In life, it’s only one take. Action and cut. And that’s a wrap.

Those who rehearsed more will get  it righ the first time.

Either way, no pain no gain.

We rehearse i.e. fumbling through, learning a new angle , a new way to interpret the script.

Life has its own script for us: put in the hours, get something back. Spend wisely and save for rainy days.

That script is universal.

Yet we keep having to relearn it. Mostly, by failing to adhere to it.

But then, whose life is it that doesn’t stray from the track? McGovern of S Dakota?

Bush of Austin, TX? or Arnold in Hollywood.  Everyone seems to have a book out. All learned by doing, by failing. The WSJ titled McGovern “Bested by Nixon“.

Will your life and mine be remembered by one defining failure? Then why do we need a whole book? Save a tree.  Just tweet, something like: I THOUGHT I WAS AN EXCEPTION TO THE RULE. I WAS NOT. HARD EARNED LESSONS.

Now go celebrate National Print Day. Read about others’ struggles and striving. How they handled their own failures.

Maybe we can learn by their failing besides our own.

Left, Right, Gone!

Jody Powell, Press Secretary under the Carter Administration, died a few years ago.

William Safire, speech writer for President Nixon, also passed away soon afterwards.

These two men left a legacy of words.

Mr Safire was remembered more than his B/W iconic PR photo of the Cold War:

He left us with a Dictionary of Political Terms.

If we included Mr Cronkite into this communication pantheon, then we got a Press Secretary, a Speech writer, and a Newscaster. Left, right and center (supposedly).

I was struck by what the author of “the Middle of Everywhere” wrote:  ” On 9/11, the book I had just finished seemed meaningless”. She went on to quote Buddha ( when asked about the effect of the Enlightenment), as saying “before Enlightenment, I chopped wood and carried water.
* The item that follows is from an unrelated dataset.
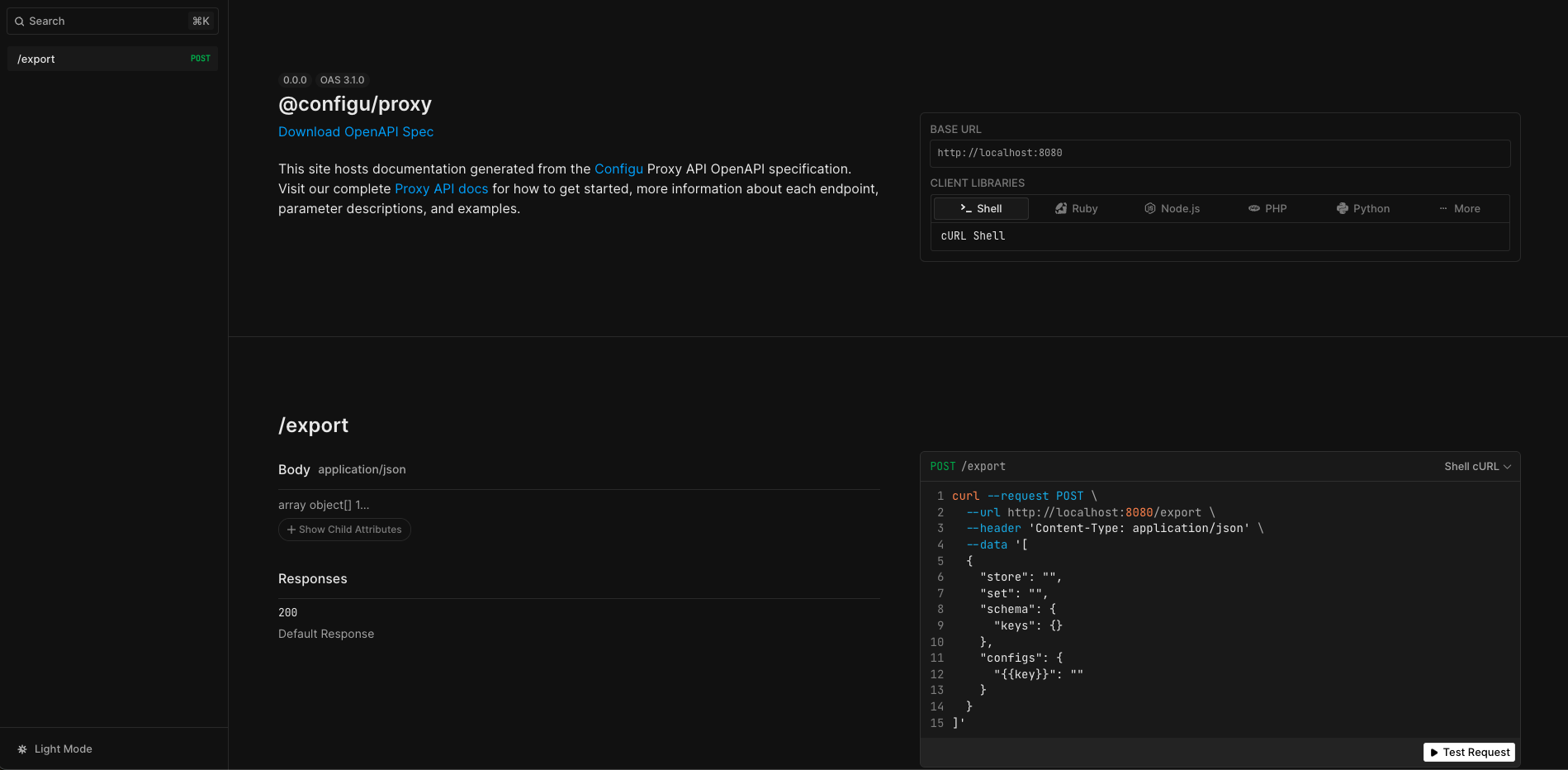Open More client libraries menu
Image resolution: width=1568 pixels, height=770 pixels.
pos(1461,208)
After Enlightenment, I chopped wood and carried water.)

ABC News went on after Peter Jennings, and soon will after  Charles Gibson. At 6:30PM M-F, on the dot.
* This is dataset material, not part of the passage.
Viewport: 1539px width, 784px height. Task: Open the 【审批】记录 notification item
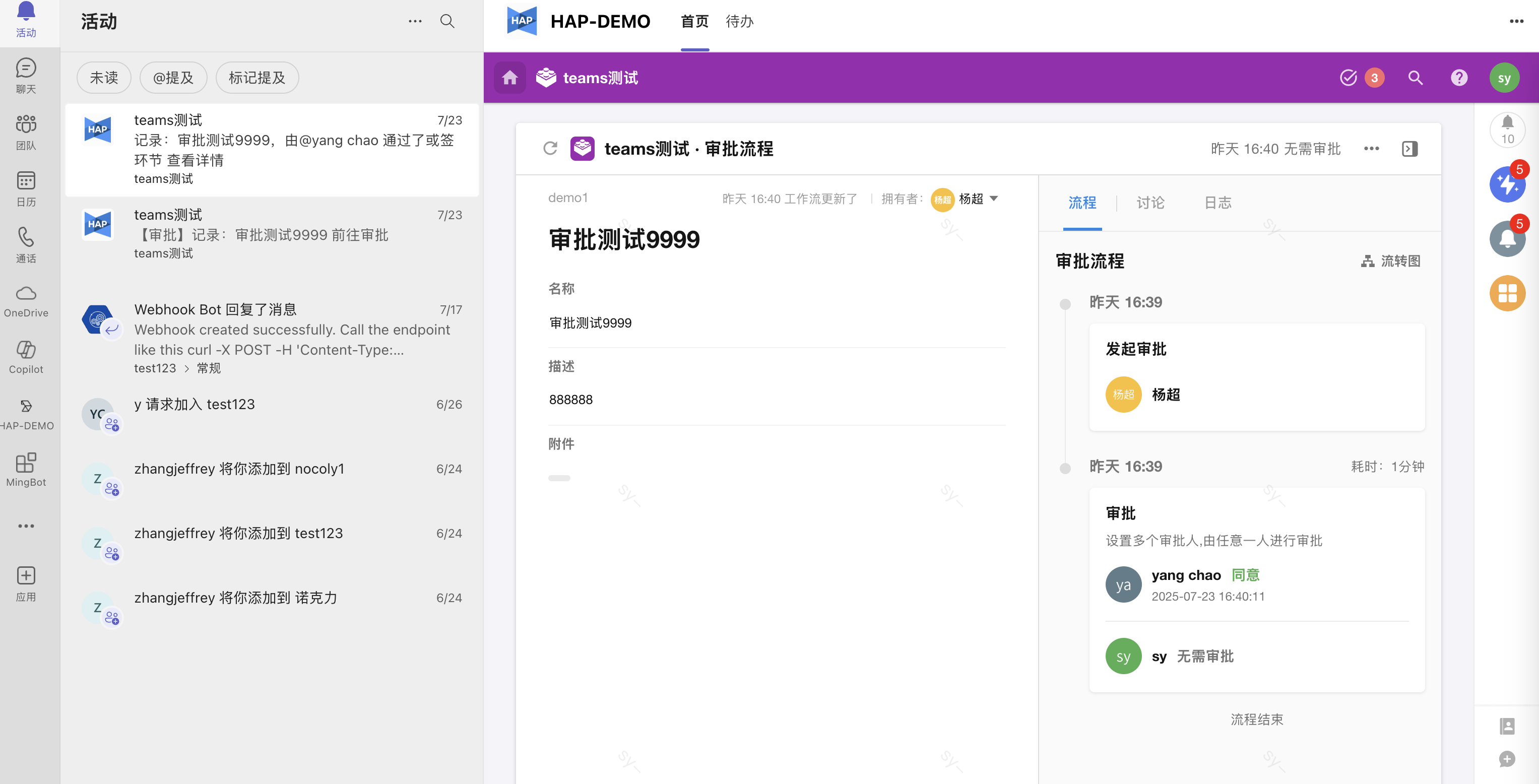(272, 234)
We go on living our lives, chopping wood and carrying water, but we remember and owe them a debt of gratitude for their contribution in the field of communication.
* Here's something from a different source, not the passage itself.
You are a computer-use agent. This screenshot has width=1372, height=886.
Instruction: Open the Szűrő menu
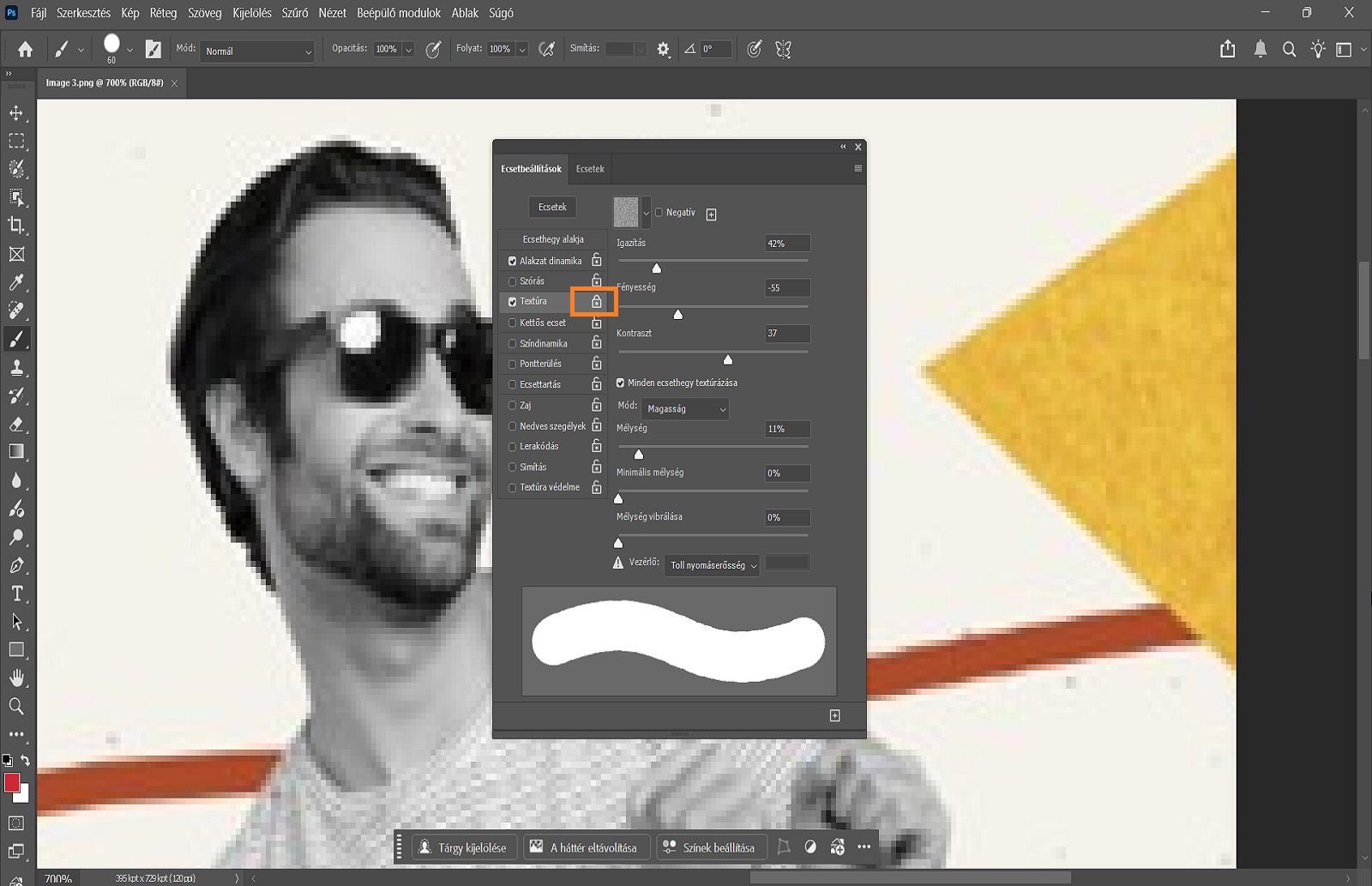(x=295, y=13)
Call it selective memory: imagery, idea and information about them.

There is a new book about being “Connected”. And one of the central ideas is that our choices somehow get influenced by friends of friends, and that it’s those people who are a few degrees of separation from us who impact us more than our immediate connection.

Every generation of technology brings out doubters and contrarians e.g. cell phones will fry your brain, the microwave oven is causing cancer, the computer screen isolates the person (as if fast-food alone couldn’t bring about a bowling-alone nation).

But the social animals went on to find each other on Plenty-of-fish or Match.com, LinkedIn, Gather, Facebook.

There are studies which show that people are more honest when writing about themselves (than in a face-to-face meeting which tends to be more appearance-focus).

The L, R, and C communicators were of the TV generation, whose audience (viewers) decline with each passing day.

At least, they knew how to handle the ” cool” medium (visual-oriented but demands some  imagination and participation by  viewers). They knew how to “show”  viewers when the news are unfolded ” that’s the way it was”.

Speech was loaded into a teleprompter. Remember the iconic Kennedy-Nixon televised debate  (many critics thought Kennedy victory was attributed largely to his charisma, a more trustworthy image than Nixon’s sweaty and eye-slanting).

Then came the peanut grower from Georgia, with warm sweater which reminded us of Mr Roger (Mr Carter actually taught Sunday School ).

And the viewers ate it up, just as quickly as they would jump ship 4 years later for a more telegenic actor from California:

“A shinning city on the hill”.

“Give me your poor and tired “. The Lady (of Liberty) says one thing, Mr Wilson in Congress says another( “you lie”.)

Had the Mayflower been turned away then. There wouldn’t be any Thanksgiving in South Carolina as we know it today.

Someone did pay forward. And it’s time we think of paying back, and in Mr Safire’s case, a Dictionary of Political Terms.